### [Work to complete]
Below is a listing with pictures in it; transcribe exactly the lines from the one that has "[招考] (32, 826)" through the one that has "For every named target in this 430×1070", and omit those pictures.

===

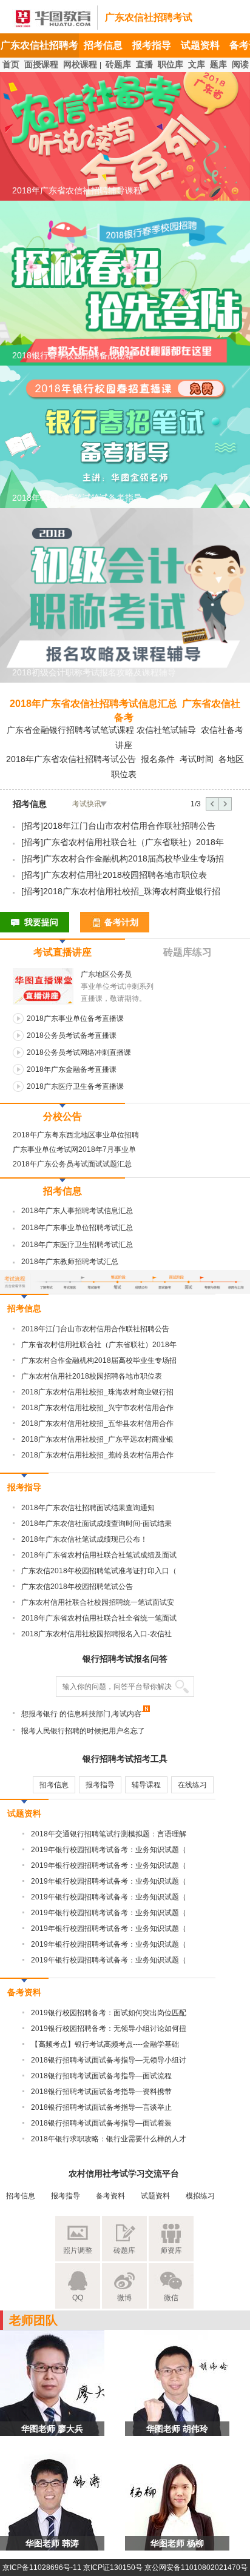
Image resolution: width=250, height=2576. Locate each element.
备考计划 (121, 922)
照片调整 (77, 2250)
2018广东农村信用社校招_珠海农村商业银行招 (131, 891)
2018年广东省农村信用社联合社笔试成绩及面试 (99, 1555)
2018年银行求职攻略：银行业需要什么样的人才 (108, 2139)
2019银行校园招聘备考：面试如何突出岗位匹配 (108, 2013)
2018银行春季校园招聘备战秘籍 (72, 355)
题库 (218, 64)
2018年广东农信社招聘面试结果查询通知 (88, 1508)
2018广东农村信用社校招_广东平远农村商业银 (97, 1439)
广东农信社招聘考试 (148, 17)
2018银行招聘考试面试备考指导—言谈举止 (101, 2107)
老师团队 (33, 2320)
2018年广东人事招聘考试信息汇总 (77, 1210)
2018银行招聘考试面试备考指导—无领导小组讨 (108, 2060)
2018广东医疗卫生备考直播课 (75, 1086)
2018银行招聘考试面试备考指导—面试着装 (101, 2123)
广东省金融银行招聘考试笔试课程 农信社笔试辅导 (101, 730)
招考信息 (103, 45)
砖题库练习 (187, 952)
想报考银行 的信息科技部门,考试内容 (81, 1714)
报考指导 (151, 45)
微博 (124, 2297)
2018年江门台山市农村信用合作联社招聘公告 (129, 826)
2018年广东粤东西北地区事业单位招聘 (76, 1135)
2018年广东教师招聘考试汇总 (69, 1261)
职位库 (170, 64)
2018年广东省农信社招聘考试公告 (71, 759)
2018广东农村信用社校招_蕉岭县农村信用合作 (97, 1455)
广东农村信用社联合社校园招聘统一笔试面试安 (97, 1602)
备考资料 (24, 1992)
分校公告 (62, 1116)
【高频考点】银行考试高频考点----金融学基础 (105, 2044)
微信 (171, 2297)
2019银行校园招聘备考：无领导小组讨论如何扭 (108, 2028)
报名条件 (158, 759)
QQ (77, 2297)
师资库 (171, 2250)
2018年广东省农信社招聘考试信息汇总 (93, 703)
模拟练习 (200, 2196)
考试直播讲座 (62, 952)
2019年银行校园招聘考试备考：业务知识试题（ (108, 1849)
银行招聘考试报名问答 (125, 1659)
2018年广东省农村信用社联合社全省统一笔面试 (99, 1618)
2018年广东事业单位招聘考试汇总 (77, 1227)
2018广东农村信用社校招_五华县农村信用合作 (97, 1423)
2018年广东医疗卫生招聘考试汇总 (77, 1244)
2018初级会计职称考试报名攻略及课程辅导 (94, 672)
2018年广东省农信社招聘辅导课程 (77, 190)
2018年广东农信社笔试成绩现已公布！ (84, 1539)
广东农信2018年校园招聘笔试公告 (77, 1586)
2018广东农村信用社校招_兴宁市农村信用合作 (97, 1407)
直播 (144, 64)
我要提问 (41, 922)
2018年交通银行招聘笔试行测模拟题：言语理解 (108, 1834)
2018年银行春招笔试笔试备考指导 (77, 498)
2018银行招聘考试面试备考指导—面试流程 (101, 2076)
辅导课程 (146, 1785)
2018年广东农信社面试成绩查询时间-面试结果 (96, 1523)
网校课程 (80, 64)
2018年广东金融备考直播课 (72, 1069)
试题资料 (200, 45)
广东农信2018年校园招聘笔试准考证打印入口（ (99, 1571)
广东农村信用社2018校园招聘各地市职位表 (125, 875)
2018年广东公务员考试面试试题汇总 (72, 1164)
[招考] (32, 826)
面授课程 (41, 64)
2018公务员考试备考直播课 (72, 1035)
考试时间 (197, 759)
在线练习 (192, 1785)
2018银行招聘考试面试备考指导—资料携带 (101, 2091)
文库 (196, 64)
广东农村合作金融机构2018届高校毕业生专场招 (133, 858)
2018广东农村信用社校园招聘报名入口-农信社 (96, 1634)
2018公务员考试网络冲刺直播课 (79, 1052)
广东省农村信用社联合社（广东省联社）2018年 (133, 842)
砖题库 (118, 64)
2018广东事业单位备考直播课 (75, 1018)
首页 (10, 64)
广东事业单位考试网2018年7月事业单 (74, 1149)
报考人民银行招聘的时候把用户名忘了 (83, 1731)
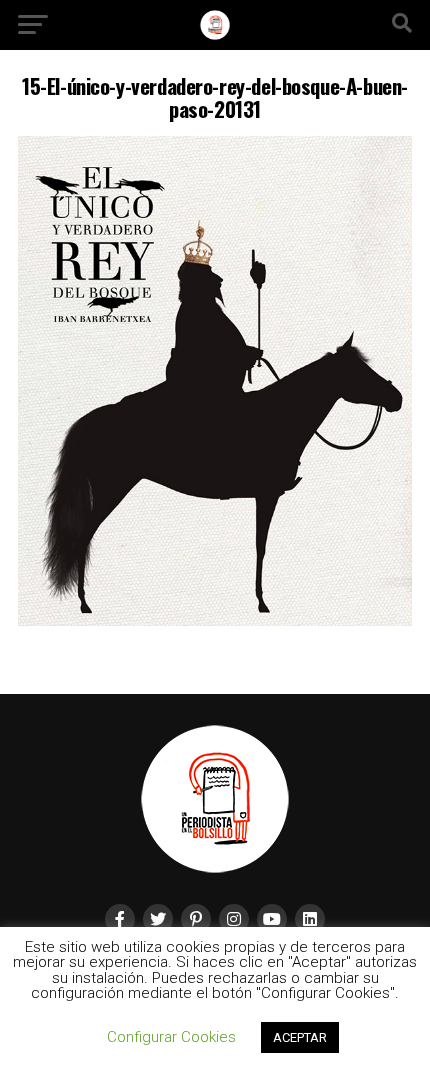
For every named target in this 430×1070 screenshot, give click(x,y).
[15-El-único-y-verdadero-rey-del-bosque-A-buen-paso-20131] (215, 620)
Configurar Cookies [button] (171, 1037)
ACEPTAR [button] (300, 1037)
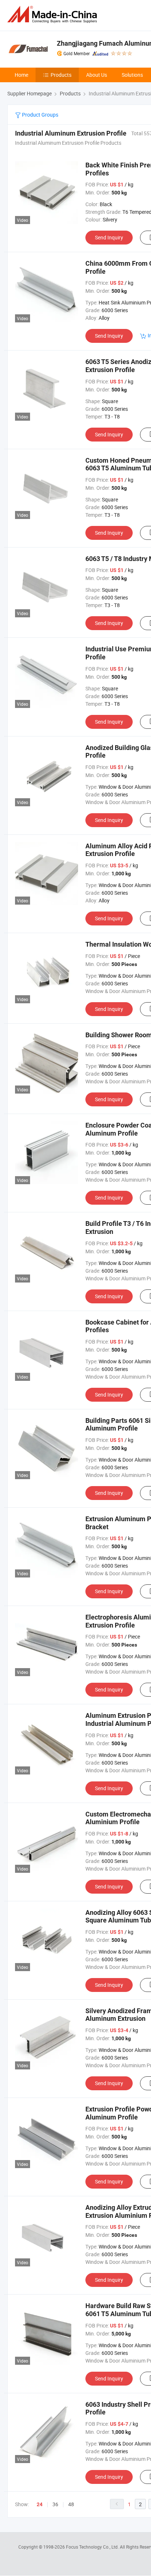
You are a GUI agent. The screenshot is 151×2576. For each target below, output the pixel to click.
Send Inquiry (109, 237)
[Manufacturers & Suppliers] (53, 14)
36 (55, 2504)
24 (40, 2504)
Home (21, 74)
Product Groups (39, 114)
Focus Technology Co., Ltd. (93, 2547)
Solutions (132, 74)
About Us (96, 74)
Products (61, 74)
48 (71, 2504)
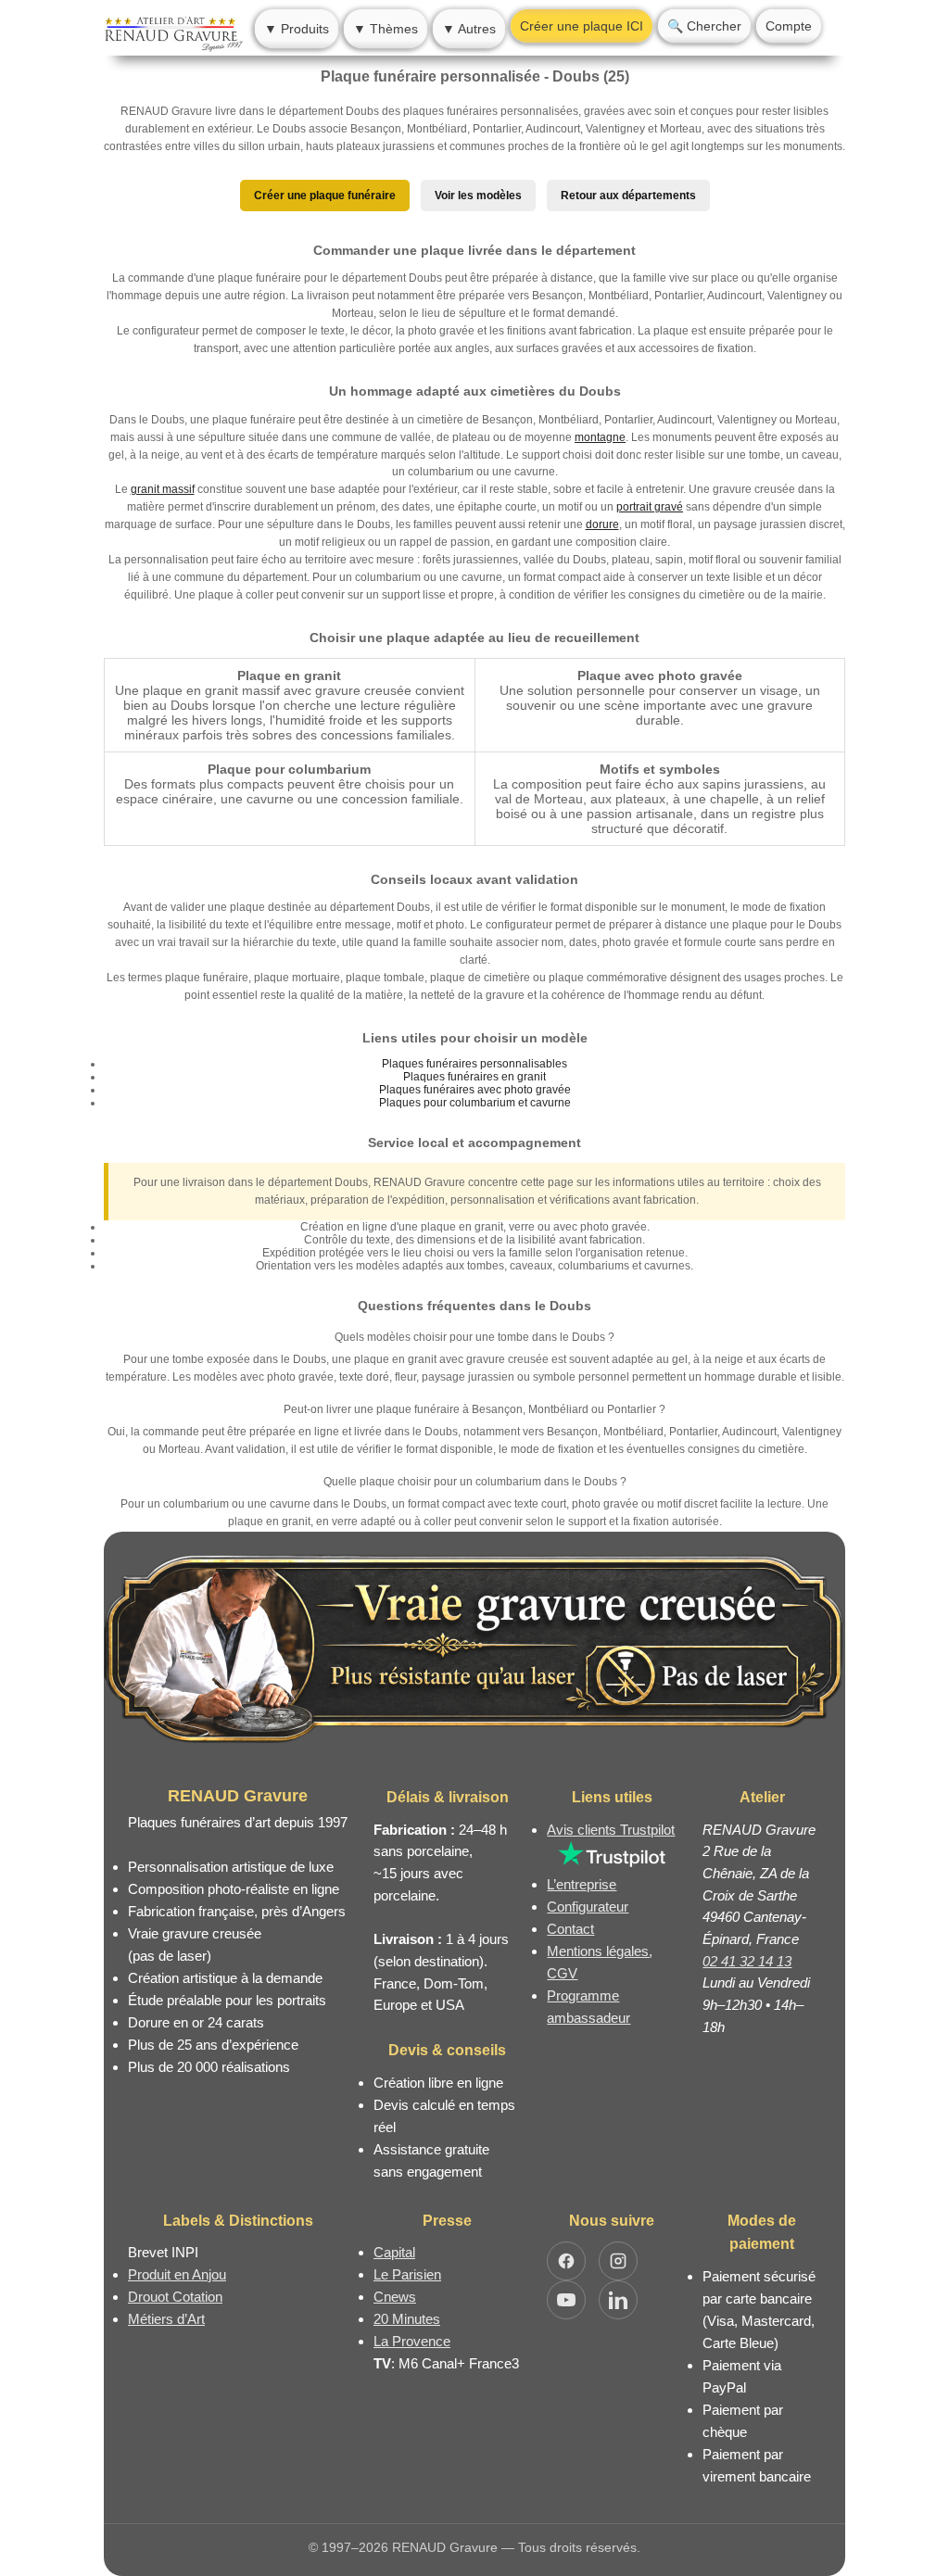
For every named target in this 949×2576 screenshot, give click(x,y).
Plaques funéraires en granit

===

### [Expected output]
[招考] (32, 826)
面授课程 (41, 64)
2018公务员考试备考直播课 (72, 1035)
考试时间 (197, 759)
在线练习 (192, 1785)
2018银行招聘考试面试备考指导—资料携带 (101, 2091)
文库 (196, 64)
广东农村合作金融机构2018届高校毕业生专场招 (133, 858)
2018广东农村信用社校园招聘报名入口-农信社 (96, 1634)
2018公务员考试网络冲刺直播课 (79, 1052)
广东省农村信用社联合社（广东省联社）2018年 (133, 842)
砖题库 (118, 64)
2018广东事业单位备考直播课 (75, 1018)
首页 (10, 64)
广东事业单位考试网2018年7月事业单 (74, 1149)
报考人民银行招聘的时候把用户名忘了 (83, 1731)
For every named target in this 430×1070 screenshot, give click(x,y).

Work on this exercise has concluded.